O aumento acumulado de itens que fazem parte da cesta básica, como arroz, feijão, leite e óleo de soja, está em 18,85% em média, de acordo com a Associação Paulista de Supermercados (Apas). O número é quase quatro vezes maior que o índice geral de preços dos alimentos, que é de 5%.
Por conta do aumento no preço dos alimentos básicos, como o arroz, comerciantes buscam meios de evitar maiores prejuízos com a venda dos produtos. Um supermercado de Piracicaba (SP) antecipou as compras de estoques para evitar valores mais altos. Em um deles, a informação é que o arroz teve alta de 30% no fornecedor em relação à última compra.

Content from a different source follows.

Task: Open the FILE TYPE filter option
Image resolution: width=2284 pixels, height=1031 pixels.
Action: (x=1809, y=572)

De acordo com a direção do local, mesmo com o aumento de 30%, o valor não pode ser totalmente repassado para o consumidor, por ser uma alta muito grande. Por isso, o preço final aumentou em média de 10% a 15%, dependendo da marca.

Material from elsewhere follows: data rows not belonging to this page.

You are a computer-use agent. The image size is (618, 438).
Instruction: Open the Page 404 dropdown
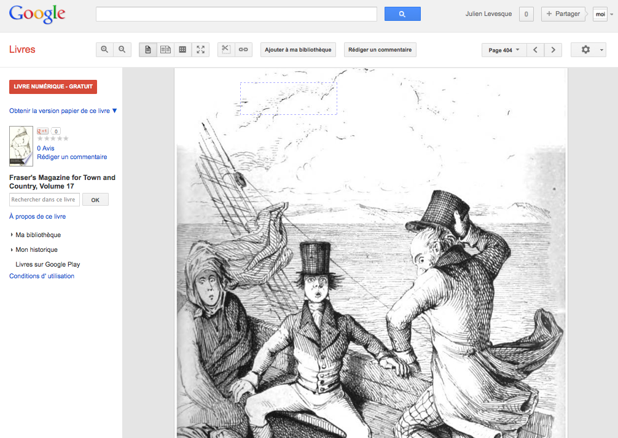click(504, 50)
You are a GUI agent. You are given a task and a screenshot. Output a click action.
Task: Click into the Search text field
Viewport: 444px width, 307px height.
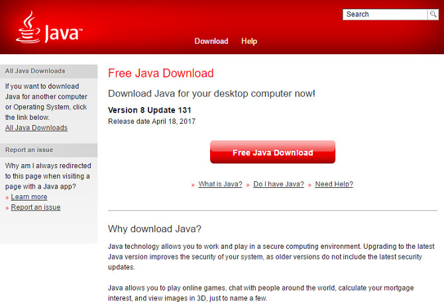tap(385, 15)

1 de 1Supermercado de Piracicaba relata aumento de 30% no preço do arroz no fornecedor — Foto: Reprodução/EPTV
Supermercado de Piracicaba relata aumento de 30% no preço do arroz no fornecedor — Foto: Reprodução/EPTV
Alta nos preços
A Associação Paulista de Supermercados (Apas) informou que vários fatores influenciam no aumento dos preços, entre eles a alta do dólar em relação ao real, o que estimula a exportação desses produtos.

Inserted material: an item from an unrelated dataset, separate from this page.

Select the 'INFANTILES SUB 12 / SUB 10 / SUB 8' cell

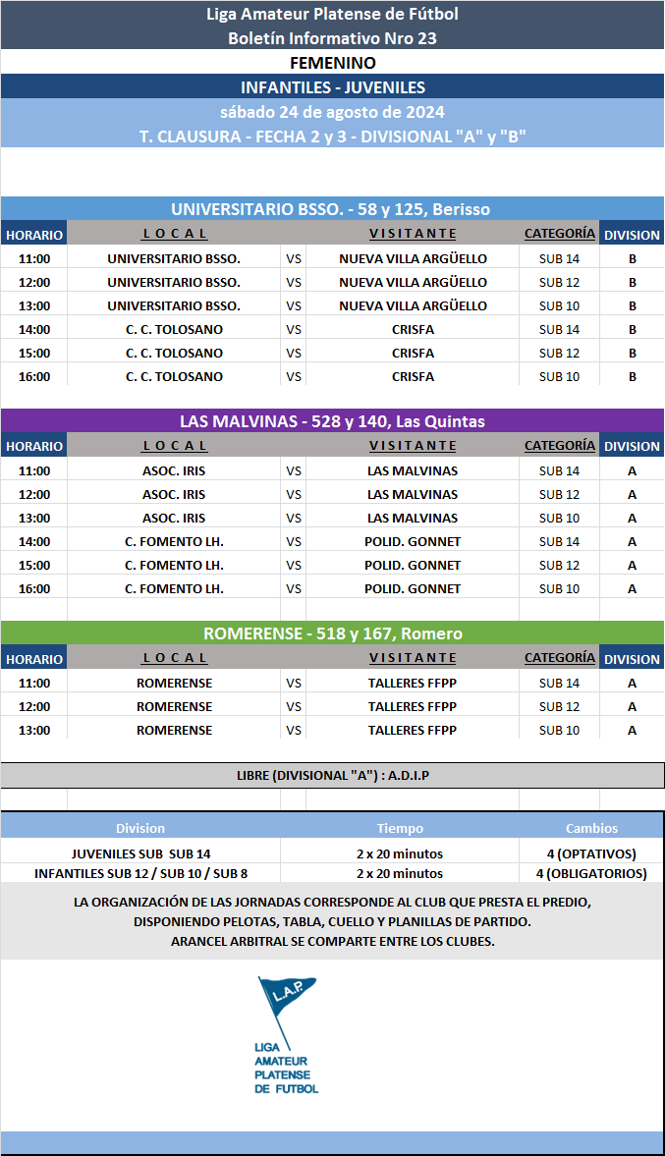140,873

O período de safra dos alimentos e o crescimento da demanda interna, impulsionado pela pandemia da Covid-19, que trouxe aumento do consumo de produtos básicos, também influenciam nos preços.
A Apas informou, ainda, que recomenda aos supermercados associados que negociem com os fornecedores e comprem somente a quantidade necessária para a reposição. Além disso, que ofereçam aos consumidores opções de substituição aos produtos mais impactados pelos aumentos.
A EPTV, afiliada TV Globo, também circulou por supermercados de Campinas (SP). Em alguns deles, os clientes têm uma limitação na quantidade de pacotes que podem levar.
Em um supermercado em Barão Geraldo, vários itens estão com limite de compra por cliente. O consumidor só pode levar três pacotes de feijão, quatro de arroz e 12 de óleo de soja. O arroz de cinco quilos varia entre R$ 15 e R$ 20. O óleo de soja está em média R$ 5.
Em outro mercado, também em Campinas, o limite é de três unidades de cada produto. No terceiro supermercado visitado pela equipe da EPTV, há um recado na prateleira explicando o aumento do preço do arroz.